• RECORD SET:

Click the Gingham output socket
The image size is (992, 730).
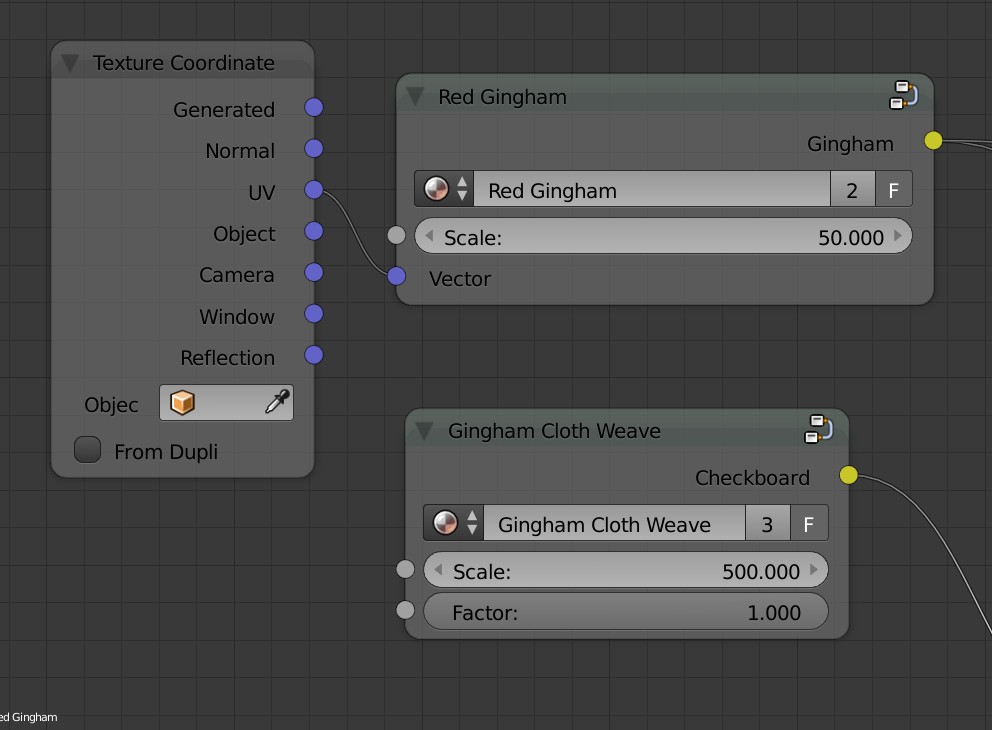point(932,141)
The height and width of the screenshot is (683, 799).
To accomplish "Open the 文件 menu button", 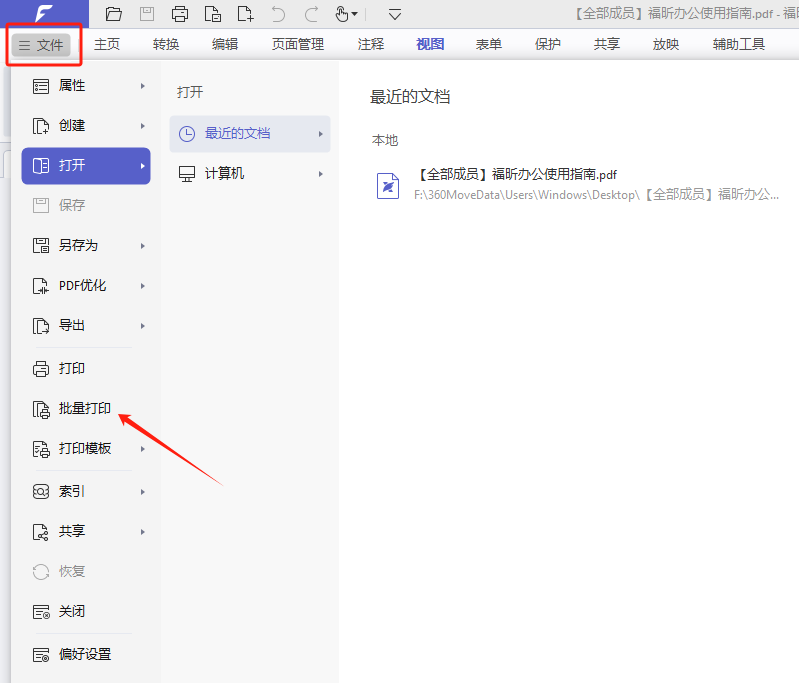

• WHAT THE EXERCISE ASKS:
Retype the listing above exactly, pictures excluded.

• ANSWER SPACE:
Click the Gingham output socket
The image size is (992, 730).
point(932,141)
The height and width of the screenshot is (683, 799).
To accomplish "Open the 文件 menu button", 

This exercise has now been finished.